Собакин вел дело известного криминального авторитета Юпи и, к великому удивлению коллег, пришел к парадоксальному выводу, что Юпи ни в чем конкретном не виновен и содержать его дальше под стражей нет никаких оснований. Юпи был отпущен на все четыре стороны. Не ожидая от природы еще одной милости, он в тот же день улетел из страны.
Была проведена проверка, в ходе которой выяснилось, что дело было прекращено производством преждевременно.
Влада Собакина заподозрили в получении от Юпи за прекращение дела значительной суммы денег. И хотя никаких доказательств не было, Собакину дали понять, что органы в его услугах больше не нуждаются.
Влад не стал спорить и, распрощавшись с органами, тут же открыл частное охранное предприятие «Радуга». Бывшие коллеги сочли, что деньги на открытие ЧОПа и были той суммой, которую Собакин получил от Юпи в обмен на свободу.
Как и все без исключения сотрудники «Глории», Денис Грязнов считал, что человек с подобной репутацией ничем достойным заниматься не может.

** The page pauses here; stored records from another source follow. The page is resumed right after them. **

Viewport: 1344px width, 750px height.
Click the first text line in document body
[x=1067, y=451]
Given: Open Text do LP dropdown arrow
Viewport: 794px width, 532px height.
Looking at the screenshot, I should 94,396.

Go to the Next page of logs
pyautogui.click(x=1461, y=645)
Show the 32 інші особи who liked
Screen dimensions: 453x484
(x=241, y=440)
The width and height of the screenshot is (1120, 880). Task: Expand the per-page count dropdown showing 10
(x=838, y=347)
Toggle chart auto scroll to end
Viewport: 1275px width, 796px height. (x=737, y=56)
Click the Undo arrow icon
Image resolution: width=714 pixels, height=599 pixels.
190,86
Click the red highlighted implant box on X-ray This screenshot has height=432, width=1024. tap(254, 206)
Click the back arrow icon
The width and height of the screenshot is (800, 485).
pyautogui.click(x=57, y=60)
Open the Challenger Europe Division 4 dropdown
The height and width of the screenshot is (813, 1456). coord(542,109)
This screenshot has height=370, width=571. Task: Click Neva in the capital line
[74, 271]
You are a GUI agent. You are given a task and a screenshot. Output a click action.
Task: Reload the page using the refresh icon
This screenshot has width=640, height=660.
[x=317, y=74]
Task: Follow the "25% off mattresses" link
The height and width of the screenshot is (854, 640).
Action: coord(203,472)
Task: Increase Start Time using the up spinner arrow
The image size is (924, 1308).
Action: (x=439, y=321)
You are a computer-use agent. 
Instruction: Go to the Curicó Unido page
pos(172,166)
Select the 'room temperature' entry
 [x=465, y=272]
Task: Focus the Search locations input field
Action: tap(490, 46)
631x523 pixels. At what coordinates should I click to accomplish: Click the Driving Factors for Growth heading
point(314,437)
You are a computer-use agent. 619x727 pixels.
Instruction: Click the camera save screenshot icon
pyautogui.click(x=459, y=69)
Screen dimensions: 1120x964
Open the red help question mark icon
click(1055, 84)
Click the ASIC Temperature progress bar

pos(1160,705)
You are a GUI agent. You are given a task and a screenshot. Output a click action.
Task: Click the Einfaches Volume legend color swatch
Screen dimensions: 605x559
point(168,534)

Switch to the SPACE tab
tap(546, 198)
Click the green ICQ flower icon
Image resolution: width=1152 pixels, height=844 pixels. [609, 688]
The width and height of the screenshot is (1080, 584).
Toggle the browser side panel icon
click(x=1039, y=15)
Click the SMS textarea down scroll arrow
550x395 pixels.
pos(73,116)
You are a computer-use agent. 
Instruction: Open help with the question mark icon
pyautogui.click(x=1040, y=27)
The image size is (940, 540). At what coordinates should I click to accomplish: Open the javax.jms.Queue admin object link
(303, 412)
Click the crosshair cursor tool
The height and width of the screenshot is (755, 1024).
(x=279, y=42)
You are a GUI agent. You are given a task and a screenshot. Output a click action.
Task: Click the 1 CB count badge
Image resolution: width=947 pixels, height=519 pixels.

— Я тут слышал, что в «Радуге» грызня началась, — сказал Николай Щербак.
— Что еще за грызня? — повернулся Денис.
— Да есть там у них один сотрудник, некто Владимир Тумаков. И вроде Собакин ему задолжал деньги. То ли не расплатился за что-то, то ли заплатил мало — я не знаю. И этот самый Тумаков вроде даже уходить собирается.
— А ты-то откуда знаешь? — удивился Денис. — Вы с ним соседи, что ли, по лестничной площадке.
— Да нет, не соседи. Просто я тут вчера Стаса встретил из «Магнолии», ну вы знаете его, Стас Матвеев, хороший парень. Так вот он сказал, что Тумаков на днях обращался в их агентство — хотел устроиться к ним на работу. Но они его, естественно, не взяли. Ни одно приличное агентство с бывшими сотрудниками «Радуги» связываться не станет.
В голове Дениса Грязнова быстро-быстро завращались шестеренки.
— Слушай, Коля, а ведь это классная идея.
— В смысле? — Щербак недоуменно посмотрел на Дениса.
— В том смысле, что ни одно приличное агентство с бывшими сотрудниками «Радуги» связываться не станет, а мы станем.
— Зачем?
— Вот почему вредно целыми днями играть в «Косынку», — назидательно сказал Денис. — Ну ты сам подумай. Если мы скажем этому, как там его, Тумакову, что нуждаемся в его услугах и готовы взять его на работу, ты представляешь, сколько всего интересного он нам сможет рассказать о делах «Радуги» и господина Собакина лично. Понял? А если учесть, что у него на Собакина зуб, то его даже подгонять не придется, сам все выложит.
— Дело.
— Слушай, ты тогда прямо сейчас сразу этим займись. А то вдруг в Москве кроме нас отыщется еще одно неприличное агентство. Найди где-нибудь данные Тумакова, свяжись с ним и пригласи к нам на собеседование. И при этом дай тактично понять, что мы берем его на работу не только за его профессиональные достоинства.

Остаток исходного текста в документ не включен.